* What is asked *
Rewrite the records below with "How do I perform" changed to "How can I carry out" everywhere, leaving everything else the same and omitting the pictures.

________________

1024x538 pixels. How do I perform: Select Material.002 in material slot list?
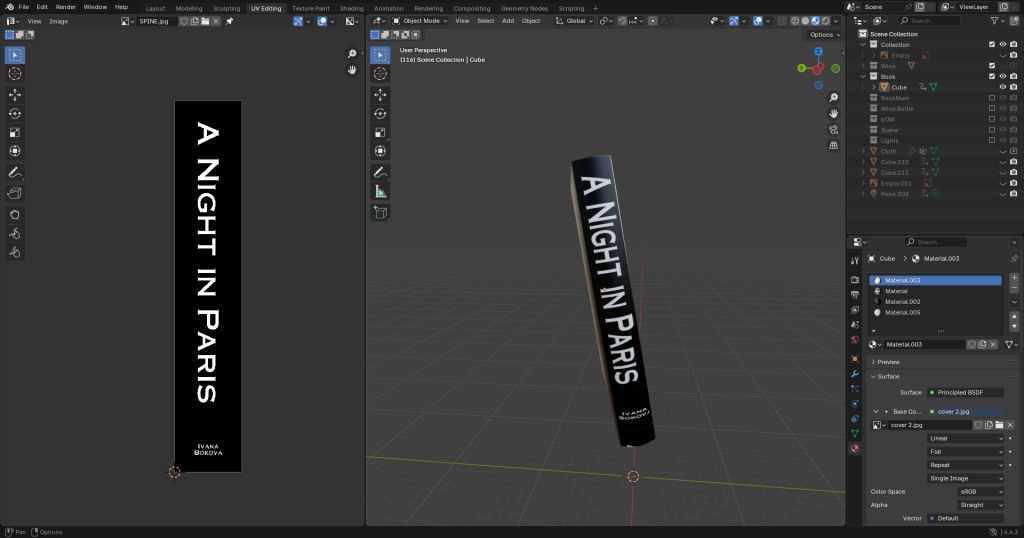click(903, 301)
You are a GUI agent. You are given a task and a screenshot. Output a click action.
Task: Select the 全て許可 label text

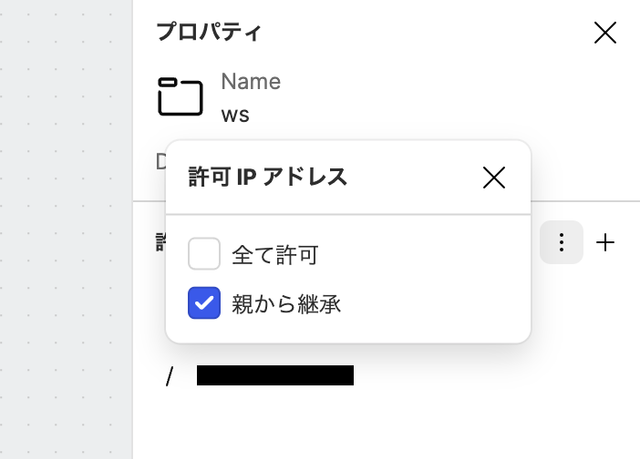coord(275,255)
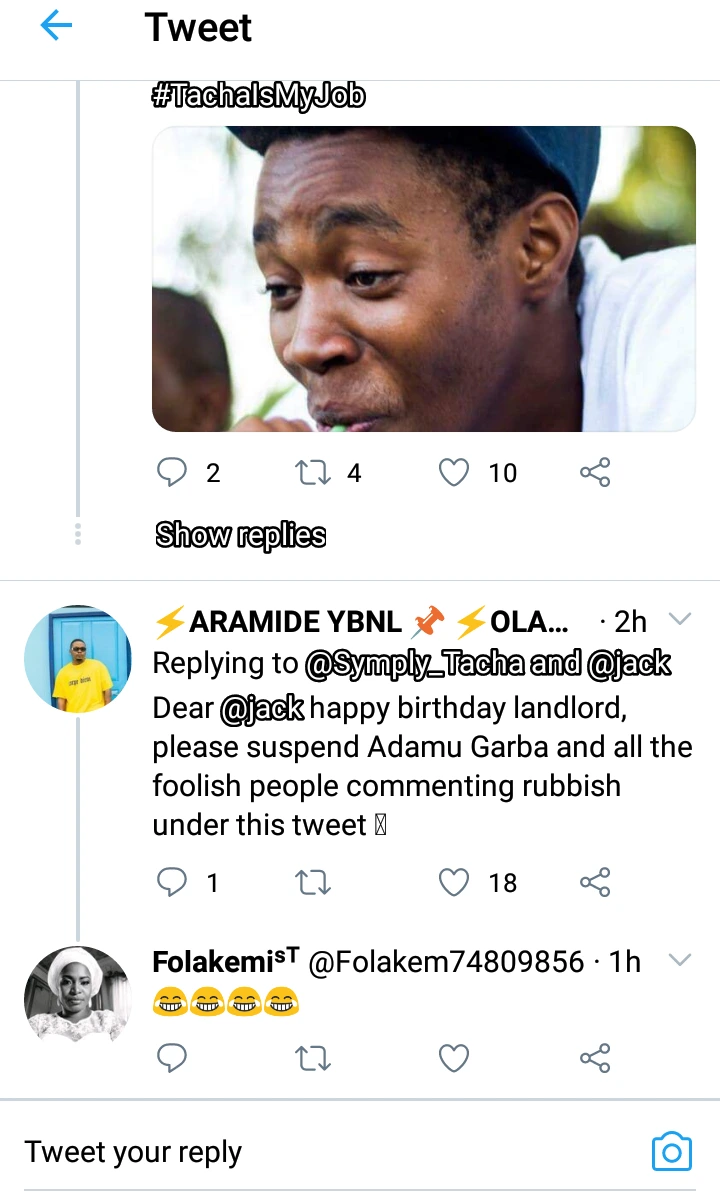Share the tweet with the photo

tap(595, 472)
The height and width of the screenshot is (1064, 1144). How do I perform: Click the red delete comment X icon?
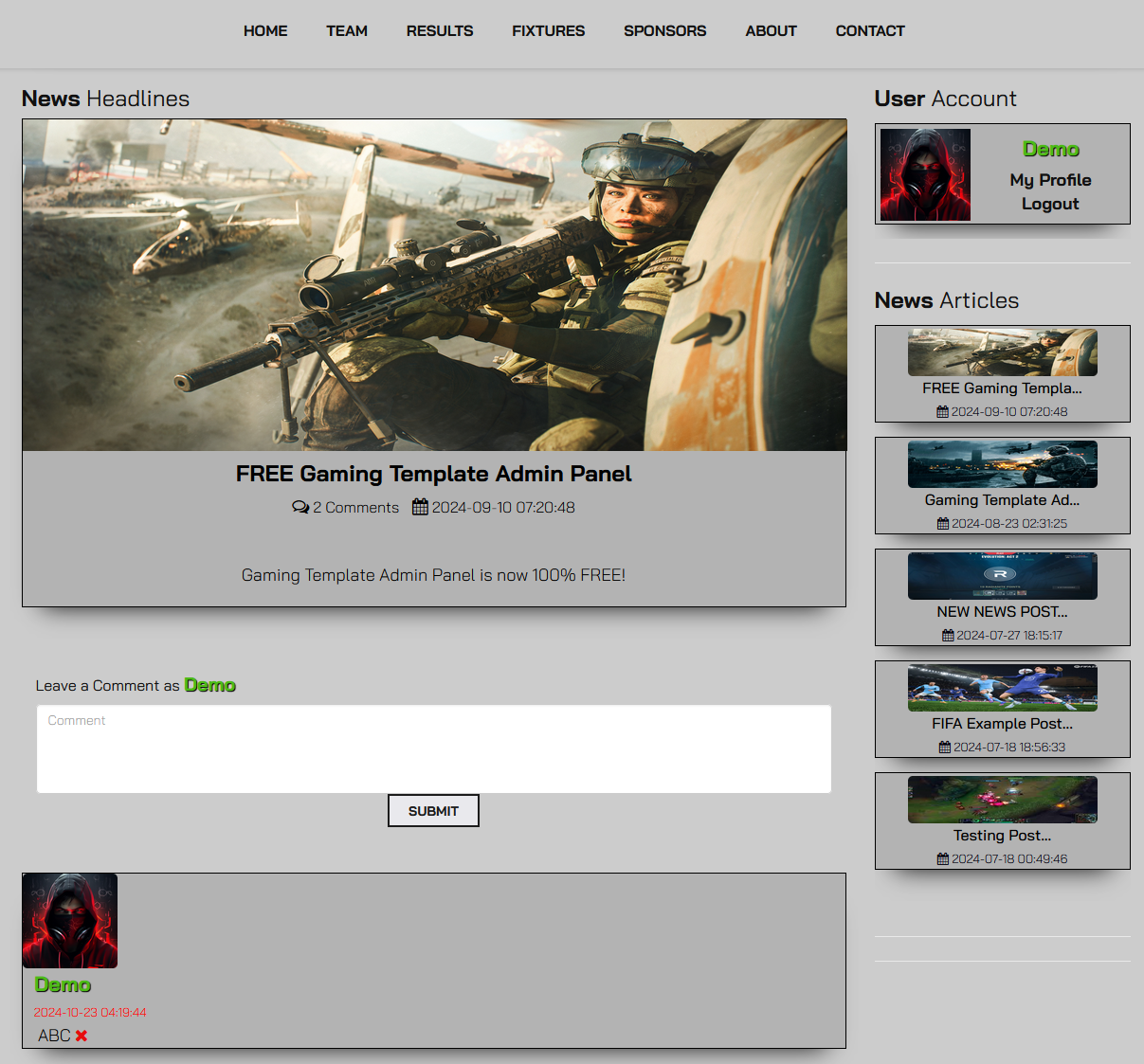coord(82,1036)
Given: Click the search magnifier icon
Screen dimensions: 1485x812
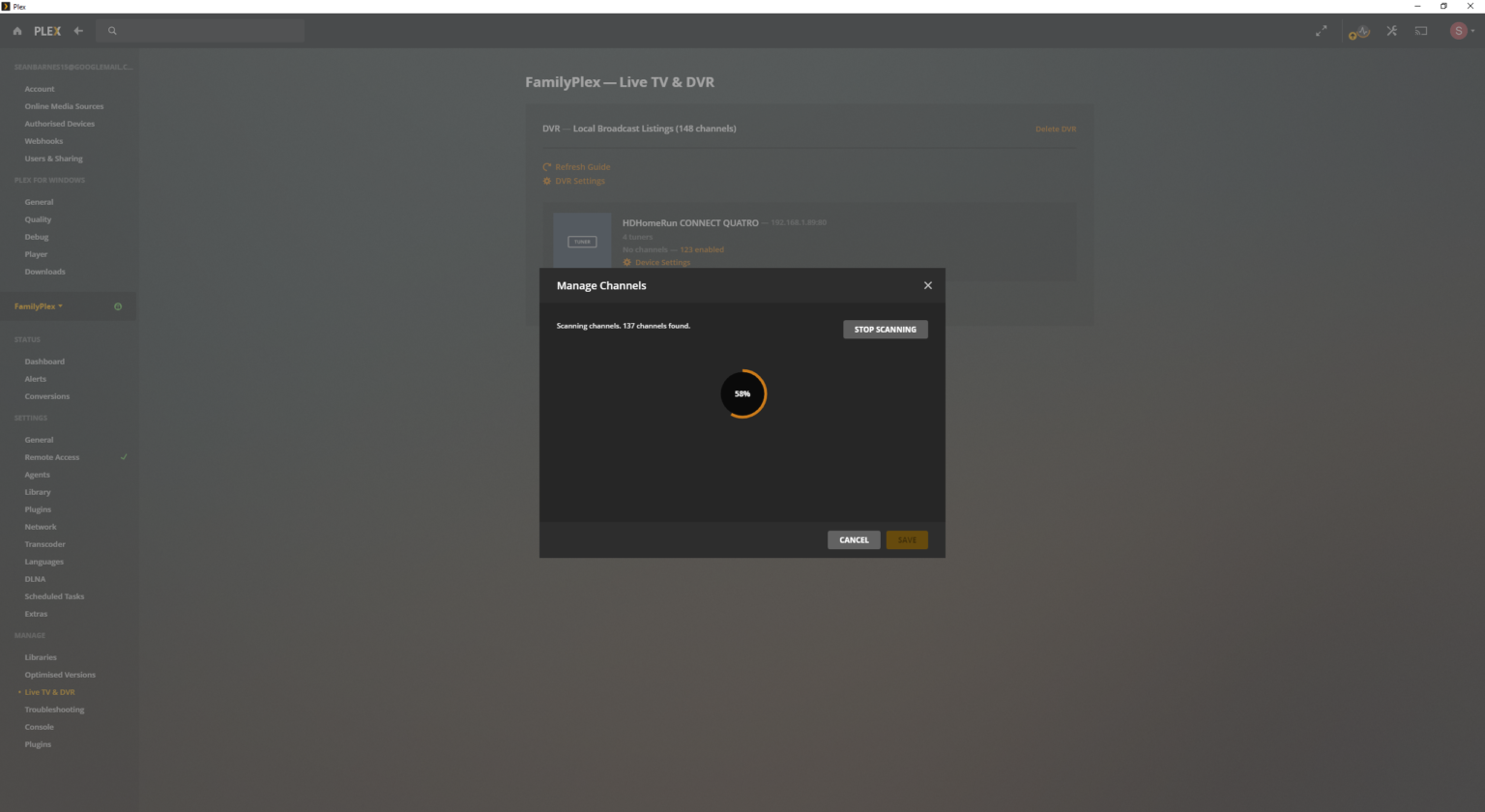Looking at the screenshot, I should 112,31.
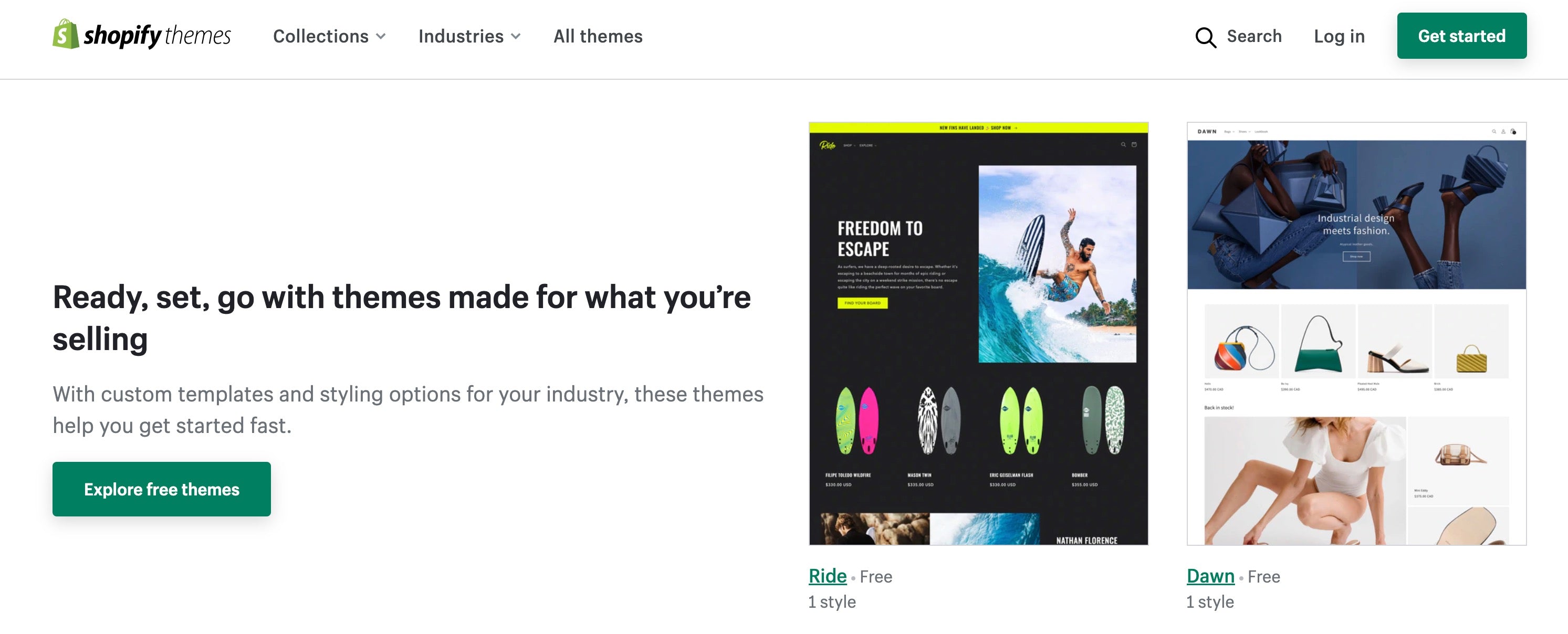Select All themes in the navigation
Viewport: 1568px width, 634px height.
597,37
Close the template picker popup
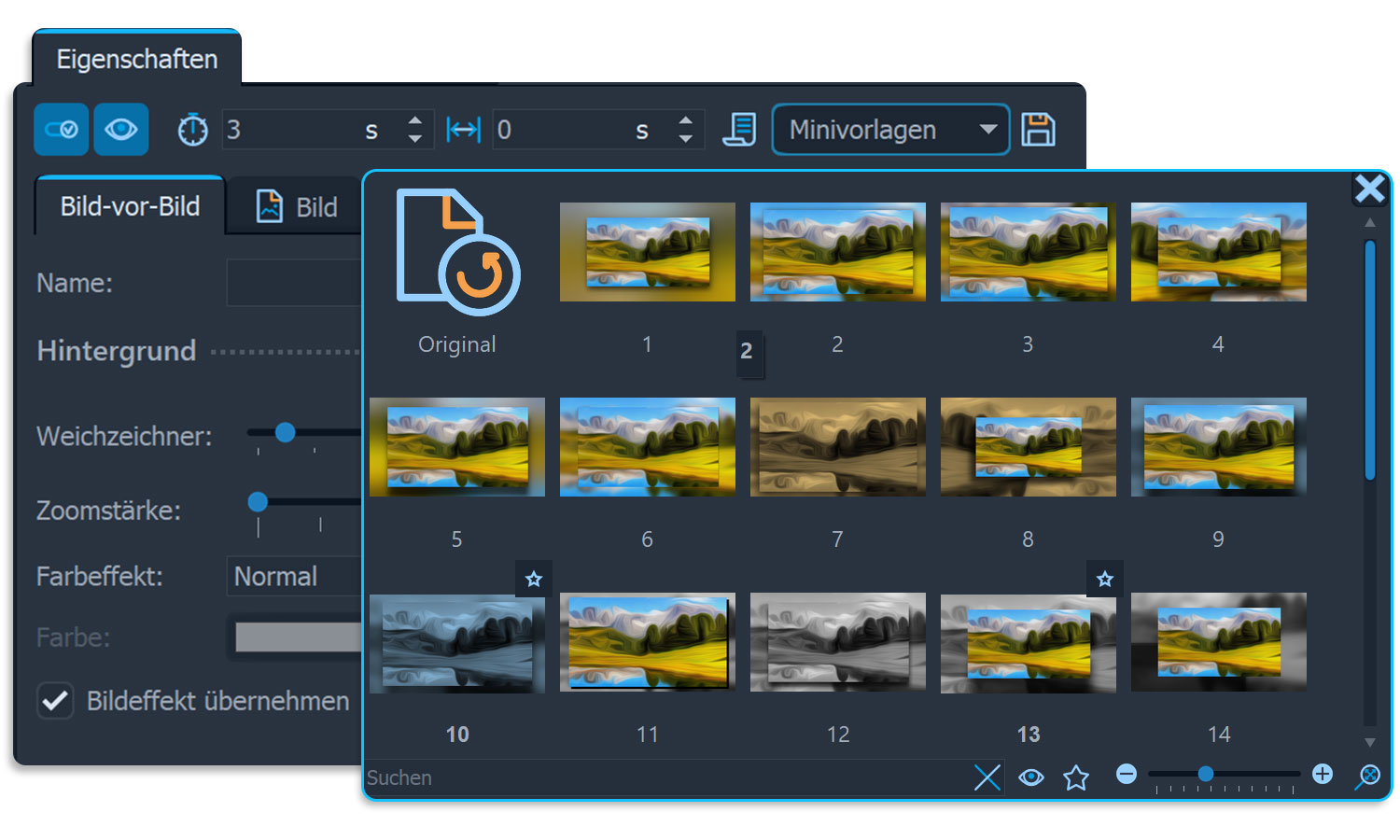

________________

* Complete output *
1024x538 pixels. How can I carry out: Select Material.002 in material slot list?
click(903, 301)
You are a GUI agent. You are given a task and a screenshot. Output a click action.
Task: Select the 全て許可 label text

coord(275,255)
Share the tweet with the photo

tap(595, 472)
The height and width of the screenshot is (1064, 1144). How can I carry out: Click the red delete comment X icon?
coord(82,1036)
Given: Click the search magnifier icon
Screen dimensions: 1485x812
Looking at the screenshot, I should 112,31.
Select All themes in the navigation
Viewport: 1568px width, 634px height.
597,37
Close the template picker popup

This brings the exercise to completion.